** Instructions for the task **
Among the lines of data below, reproduce only those from the one with "Image resolution: width=924" through the one with "Task: Select Edit Note in context menu", exactly as they stand, both ends included.

### Task input

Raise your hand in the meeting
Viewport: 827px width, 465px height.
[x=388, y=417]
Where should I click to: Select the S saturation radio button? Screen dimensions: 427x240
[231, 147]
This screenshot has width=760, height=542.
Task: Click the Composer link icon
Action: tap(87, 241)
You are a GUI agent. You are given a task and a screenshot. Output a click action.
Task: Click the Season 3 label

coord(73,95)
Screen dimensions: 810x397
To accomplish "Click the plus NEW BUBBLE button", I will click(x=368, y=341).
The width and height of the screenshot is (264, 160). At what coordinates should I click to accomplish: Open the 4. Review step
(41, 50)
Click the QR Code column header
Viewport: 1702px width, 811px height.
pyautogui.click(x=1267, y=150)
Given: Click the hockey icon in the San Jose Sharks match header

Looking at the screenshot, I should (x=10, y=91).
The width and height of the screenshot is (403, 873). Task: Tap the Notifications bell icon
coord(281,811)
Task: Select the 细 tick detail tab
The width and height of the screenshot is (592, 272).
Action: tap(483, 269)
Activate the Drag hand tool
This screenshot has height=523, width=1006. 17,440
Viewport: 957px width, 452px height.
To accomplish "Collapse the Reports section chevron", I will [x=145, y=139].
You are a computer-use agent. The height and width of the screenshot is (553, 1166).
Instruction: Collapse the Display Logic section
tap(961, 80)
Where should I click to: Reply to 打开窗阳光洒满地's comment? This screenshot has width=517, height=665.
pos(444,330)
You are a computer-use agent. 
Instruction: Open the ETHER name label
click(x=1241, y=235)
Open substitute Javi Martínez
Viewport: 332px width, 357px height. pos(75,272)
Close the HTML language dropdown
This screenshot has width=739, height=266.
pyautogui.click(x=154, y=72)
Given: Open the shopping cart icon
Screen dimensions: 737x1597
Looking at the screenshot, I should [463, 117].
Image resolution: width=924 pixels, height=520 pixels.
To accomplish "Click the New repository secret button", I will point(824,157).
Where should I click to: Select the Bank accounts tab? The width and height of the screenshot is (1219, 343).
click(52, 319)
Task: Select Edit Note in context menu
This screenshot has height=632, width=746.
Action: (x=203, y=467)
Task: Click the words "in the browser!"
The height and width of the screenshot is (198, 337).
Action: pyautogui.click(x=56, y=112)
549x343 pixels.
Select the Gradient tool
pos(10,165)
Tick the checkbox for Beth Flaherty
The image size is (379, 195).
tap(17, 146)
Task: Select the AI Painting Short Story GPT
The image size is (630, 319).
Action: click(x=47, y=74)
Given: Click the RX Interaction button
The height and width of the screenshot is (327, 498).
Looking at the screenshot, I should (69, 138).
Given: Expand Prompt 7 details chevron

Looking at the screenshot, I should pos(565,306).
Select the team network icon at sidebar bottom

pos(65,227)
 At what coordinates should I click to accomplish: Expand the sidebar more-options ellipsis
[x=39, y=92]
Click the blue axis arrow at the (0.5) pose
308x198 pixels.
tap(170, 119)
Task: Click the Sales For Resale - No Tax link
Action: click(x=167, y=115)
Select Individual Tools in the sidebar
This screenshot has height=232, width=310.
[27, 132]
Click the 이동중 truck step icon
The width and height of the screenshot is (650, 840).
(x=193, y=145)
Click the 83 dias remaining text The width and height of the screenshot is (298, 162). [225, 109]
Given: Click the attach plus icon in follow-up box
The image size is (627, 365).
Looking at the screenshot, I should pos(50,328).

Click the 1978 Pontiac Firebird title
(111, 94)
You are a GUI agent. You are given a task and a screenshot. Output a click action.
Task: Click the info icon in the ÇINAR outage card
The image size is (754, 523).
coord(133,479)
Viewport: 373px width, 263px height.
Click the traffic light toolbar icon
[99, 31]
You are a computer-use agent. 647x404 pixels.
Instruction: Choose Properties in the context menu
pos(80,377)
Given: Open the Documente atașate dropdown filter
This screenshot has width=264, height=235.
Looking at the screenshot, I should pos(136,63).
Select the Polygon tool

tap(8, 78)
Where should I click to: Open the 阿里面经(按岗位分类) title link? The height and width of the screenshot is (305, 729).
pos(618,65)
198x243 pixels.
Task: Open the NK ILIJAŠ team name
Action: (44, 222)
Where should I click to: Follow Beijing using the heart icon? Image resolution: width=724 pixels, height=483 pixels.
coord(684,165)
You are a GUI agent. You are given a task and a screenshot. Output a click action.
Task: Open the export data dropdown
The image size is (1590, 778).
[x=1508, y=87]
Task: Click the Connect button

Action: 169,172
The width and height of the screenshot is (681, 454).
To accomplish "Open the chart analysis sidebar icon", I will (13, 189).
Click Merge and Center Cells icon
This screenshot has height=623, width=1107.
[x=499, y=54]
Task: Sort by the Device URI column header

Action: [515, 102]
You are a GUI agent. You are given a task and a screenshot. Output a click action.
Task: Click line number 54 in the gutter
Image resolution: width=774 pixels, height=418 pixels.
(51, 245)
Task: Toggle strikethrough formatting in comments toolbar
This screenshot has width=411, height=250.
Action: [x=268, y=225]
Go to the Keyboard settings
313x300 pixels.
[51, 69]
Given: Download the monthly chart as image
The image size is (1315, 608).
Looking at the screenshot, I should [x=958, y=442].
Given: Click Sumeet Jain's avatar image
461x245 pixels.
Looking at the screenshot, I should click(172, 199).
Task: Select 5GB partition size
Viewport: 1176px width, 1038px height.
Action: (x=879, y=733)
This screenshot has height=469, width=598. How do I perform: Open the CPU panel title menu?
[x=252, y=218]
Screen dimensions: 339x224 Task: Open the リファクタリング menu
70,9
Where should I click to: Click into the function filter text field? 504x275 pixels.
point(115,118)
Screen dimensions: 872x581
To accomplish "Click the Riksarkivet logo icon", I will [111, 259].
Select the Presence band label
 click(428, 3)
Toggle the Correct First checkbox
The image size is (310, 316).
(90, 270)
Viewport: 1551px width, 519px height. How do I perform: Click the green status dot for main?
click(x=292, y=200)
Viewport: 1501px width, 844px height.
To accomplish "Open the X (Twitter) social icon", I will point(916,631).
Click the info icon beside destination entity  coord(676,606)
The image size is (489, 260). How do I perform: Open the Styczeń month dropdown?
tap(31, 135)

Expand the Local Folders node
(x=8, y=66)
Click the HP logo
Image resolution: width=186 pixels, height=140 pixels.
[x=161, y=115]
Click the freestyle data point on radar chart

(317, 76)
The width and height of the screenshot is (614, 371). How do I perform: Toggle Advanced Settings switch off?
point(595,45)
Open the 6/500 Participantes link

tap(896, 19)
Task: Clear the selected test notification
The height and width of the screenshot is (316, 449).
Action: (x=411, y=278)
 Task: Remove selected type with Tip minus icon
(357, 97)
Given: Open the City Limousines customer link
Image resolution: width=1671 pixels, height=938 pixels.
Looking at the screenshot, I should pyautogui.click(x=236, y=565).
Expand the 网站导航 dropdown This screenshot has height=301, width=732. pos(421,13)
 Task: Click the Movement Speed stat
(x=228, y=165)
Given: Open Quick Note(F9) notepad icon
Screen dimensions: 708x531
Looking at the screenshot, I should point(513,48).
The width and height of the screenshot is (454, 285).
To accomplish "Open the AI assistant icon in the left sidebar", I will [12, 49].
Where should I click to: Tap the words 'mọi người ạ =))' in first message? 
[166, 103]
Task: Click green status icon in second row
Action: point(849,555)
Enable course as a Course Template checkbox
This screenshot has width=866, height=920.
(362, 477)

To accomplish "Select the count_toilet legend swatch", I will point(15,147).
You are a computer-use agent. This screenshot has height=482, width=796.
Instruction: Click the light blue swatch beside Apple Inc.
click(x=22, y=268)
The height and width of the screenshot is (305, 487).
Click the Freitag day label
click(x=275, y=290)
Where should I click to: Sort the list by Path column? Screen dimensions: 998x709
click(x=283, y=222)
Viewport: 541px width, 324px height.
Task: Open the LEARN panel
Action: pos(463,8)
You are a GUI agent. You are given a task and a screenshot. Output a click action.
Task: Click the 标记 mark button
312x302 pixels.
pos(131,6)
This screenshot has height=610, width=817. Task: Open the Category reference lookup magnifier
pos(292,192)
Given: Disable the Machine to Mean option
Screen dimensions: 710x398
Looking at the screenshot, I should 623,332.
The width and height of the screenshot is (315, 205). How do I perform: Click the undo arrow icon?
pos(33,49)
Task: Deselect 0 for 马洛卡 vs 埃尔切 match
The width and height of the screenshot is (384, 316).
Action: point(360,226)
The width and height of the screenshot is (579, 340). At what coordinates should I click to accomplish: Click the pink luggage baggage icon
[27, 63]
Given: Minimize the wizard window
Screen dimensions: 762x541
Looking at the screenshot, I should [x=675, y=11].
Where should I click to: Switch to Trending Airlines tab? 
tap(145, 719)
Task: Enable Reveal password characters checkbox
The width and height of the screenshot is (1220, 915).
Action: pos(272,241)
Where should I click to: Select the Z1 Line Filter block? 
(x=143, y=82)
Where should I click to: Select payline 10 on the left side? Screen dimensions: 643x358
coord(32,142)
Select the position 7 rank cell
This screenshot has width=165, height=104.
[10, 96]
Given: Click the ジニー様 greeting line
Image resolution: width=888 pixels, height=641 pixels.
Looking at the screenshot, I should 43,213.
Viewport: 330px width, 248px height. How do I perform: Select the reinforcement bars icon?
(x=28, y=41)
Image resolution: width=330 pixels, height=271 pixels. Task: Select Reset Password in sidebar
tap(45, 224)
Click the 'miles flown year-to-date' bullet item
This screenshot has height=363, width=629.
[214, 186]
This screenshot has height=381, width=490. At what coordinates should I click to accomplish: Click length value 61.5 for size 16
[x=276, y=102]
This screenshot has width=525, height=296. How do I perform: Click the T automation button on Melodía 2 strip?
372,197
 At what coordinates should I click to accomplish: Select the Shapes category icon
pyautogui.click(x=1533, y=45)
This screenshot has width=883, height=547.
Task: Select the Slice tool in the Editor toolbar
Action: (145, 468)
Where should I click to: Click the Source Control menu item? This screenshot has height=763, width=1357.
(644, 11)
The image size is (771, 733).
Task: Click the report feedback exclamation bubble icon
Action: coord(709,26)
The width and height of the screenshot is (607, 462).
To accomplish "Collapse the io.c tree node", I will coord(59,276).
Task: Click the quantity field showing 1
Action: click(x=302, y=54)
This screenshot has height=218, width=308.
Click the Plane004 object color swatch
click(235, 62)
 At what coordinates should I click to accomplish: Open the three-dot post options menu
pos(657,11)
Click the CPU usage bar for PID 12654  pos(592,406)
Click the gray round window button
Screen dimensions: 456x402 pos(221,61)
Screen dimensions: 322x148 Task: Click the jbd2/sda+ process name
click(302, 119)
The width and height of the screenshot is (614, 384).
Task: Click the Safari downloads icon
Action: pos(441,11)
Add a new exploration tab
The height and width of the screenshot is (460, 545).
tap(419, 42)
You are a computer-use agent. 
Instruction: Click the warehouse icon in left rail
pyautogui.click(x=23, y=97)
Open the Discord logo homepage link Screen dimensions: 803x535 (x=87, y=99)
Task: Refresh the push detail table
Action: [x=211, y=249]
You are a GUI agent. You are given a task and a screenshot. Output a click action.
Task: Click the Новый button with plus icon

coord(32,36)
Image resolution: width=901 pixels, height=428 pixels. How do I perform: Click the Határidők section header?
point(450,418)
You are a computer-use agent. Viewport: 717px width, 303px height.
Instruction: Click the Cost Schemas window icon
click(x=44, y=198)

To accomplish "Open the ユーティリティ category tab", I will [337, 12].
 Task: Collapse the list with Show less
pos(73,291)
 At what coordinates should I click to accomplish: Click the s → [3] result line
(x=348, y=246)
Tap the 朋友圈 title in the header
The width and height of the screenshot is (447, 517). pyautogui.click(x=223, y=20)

######

** Result below **
Image resolution: width=924 pixels, height=520 pixels.
To accomplish "Click the New repository secret button", I will point(824,157).
Where should I click to: Select the Bank accounts tab? The width and height of the screenshot is (1219, 343).
click(52, 319)
Task: Select Edit Note in context menu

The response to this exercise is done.